=== Aim ===
Turn every line of the entries below into a numbered list, leaving out blank lines and any pictures.

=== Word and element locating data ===
"""

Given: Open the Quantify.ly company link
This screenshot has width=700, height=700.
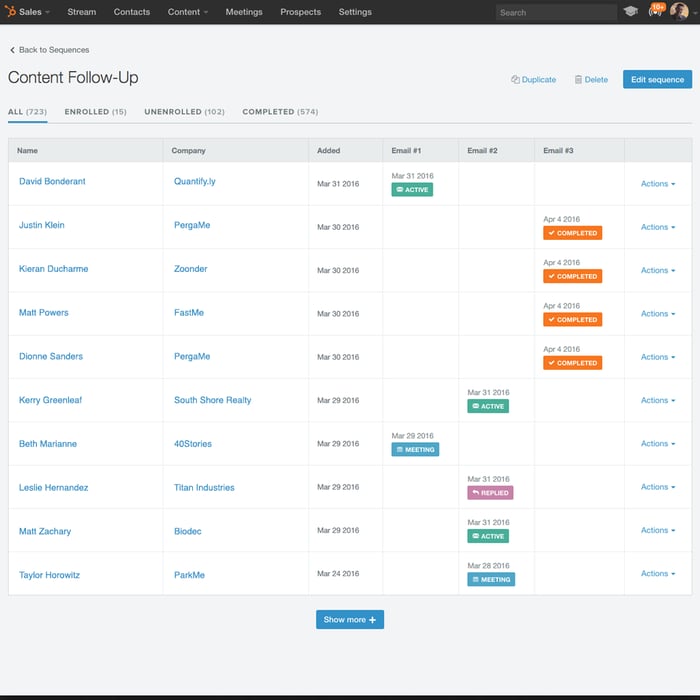Looking at the screenshot, I should tap(194, 182).
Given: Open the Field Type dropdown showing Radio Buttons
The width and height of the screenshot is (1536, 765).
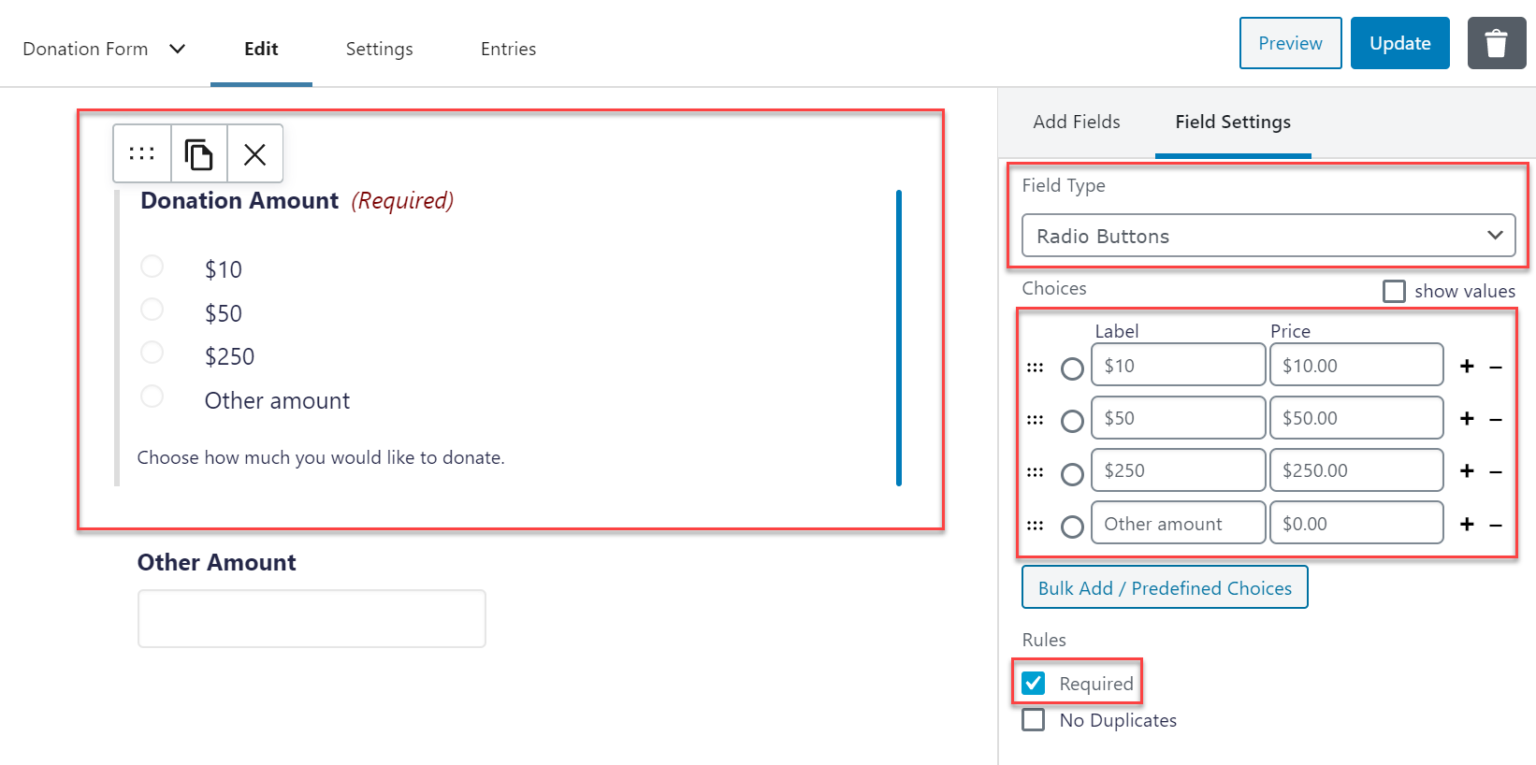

"""

=== Result ===
1. Given: Open the Quantify.ly company link
2. This screenshot has width=700, height=700.
3. Looking at the screenshot, I should tap(194, 182).
4. Given: Open the Field Type dropdown showing Radio Buttons
5. The width and height of the screenshot is (1536, 765).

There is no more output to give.